To compare the rupture directivity and fling step contributions to ground motions in the near field of the Gorkha earthquake, we calculated ground motions using the far- and intermediate-field terms, or only the near-field term of the analytical solution in an infinite medium31. The line source in Fig. 5 was modified with a length of 60 km, a seismic moment of 4.5 × 1020 Nm (Mw 7.7), and a rupture velocity of 3.1 km/s, to fit to the zone of largest slips in the north of Kathmandu (Fig. 3a). The results of this calculation in Fig. 8 show that, even in the near field, the rupture directivity effect is mostly larger than the fling step effect. However, in the waveforms in Kathmandu, the north–south component of the fling step effect is comparable to that of the rupture directivity effect. Therefore, in the north–south ground velocities observed by DMG (Fig. 1b), the first southward pulse arriving earlier was due to the fling step effect, because the effect includes contributions before the S-wave arrival. The second northward pulse corresponds to the rupture directivity effect. It is also noted from Fig. 8 that the shape of a fling step pulse is mainly controlled by constructive interference like a rupture directivity pulse.

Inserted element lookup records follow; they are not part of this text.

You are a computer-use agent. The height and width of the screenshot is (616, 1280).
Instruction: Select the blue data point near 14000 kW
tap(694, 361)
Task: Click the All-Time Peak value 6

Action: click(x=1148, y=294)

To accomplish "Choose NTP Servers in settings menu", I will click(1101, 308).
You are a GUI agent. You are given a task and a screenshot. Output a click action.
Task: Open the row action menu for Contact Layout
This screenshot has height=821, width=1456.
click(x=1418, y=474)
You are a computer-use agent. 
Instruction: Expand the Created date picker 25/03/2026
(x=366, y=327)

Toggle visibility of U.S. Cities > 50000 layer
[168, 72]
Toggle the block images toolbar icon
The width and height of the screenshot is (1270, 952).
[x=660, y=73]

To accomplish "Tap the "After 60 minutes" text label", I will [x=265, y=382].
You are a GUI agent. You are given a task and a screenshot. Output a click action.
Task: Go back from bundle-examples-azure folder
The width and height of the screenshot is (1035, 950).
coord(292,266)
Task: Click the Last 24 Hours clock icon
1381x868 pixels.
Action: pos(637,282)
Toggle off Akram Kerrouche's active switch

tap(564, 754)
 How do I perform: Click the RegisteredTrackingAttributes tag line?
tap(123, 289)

Figure 8: Ground motion patterns in the near field of the Gorkha earthquake and waveforms at Kathmandu.
figure 8

A line source 60 km long is assumed with a seismic moment of 4.5 × 1020 Nm (Mw 7.7). The upper pattern and waveforms are due to fling step pulses produced by the near-field term. The lower pattern and waveforms correspond to rupture directivity pulses produced by the far- and intermediate-terms of the analytical solution31. The thick arrow in white indicates direction of rupture. The red star is rupture initiation point, and sky blue triangle denotes Kathmandu. The thick curves in waveforms represent total ground motions consisting of those from fault segments, shown by thin curves.

Methods

Schematic directivity illustration

An infinite medium was assumed, with an S-wave velocity (VS) of 3.5 km/s, and a buried point or line source. Ground motions were calculated on the ground above the source, using the intermediate- and far-field S-wave terms of the analytical solution in ref. 31. In Figs 4 and 5, dip-slip faulting was assumed along a line source 20 km long with a dip angle of 45° or 10° and a seismic moment of 1.0 × 1019 Nm (Mw 6.6). The rupture velocity is 3.15 km/s (90% of VS).

Source inversion scheme

We performed the source inversion using a least-squares method with smoothing and non-negativity constraints32,33. The weights of the constraints were determined using the Akaike Bayesian Information Criterion34. Green’s functions for teleseismic, strong motion, and geodetic data were computed using 1-D velocity structures derived from CRUST 1.0 (ref. 25), and the methods of refs 35, 36, 37.

Fatality rate calculation

The fatality rate in each district was calculated from the number of fatalities listed in the press release on 7 May 2015 (ref. 38) divided by the population listed in the 2011 national census39. Then, the area of each district was coloured red (greater than 1%), orange (0.1 to 1%), light orange (0.01 to 0.1%), yellow (0.001 to 0.01%), light yellow (smaller than 0.001%), or white (0%). Since the largest aftershock occurred on 12 May 2015, the results do not include its effects.

Ground motion simulation

We used the FEM, which had been reformulated for a seismic ground motion simulation using voxels (hexahedra or rectangular prisms) in a 3-D mesh with topography and the accuracy of which had been assessed22. The 540 × 190 × 64 km mesh for the assumed velocity structure model in this study was configured with voxels of 150 × 150 × 150 m (at depths shallower than 8.4 km) or 300 × 300 × 300 m (otherwise). We conducted ground motion simulations in this velocity structure mesh with the main part of the source model in Fig. 3a, and simulated ground velocities 150 s long were filtered with a passband of 0.05 to 0.4 Hz. This passband was determined based on the limitations of the voxel FEM and velocity structure model.

Additional Information

How to cite this article: Koketsu, K. et al. Widespread ground motion distribution caused by rupture directivity during the 2015 Gorkha, Nepal earthquake. Sci. Rep. 6, 28536; doi: 10.1038/srep28536 (2016).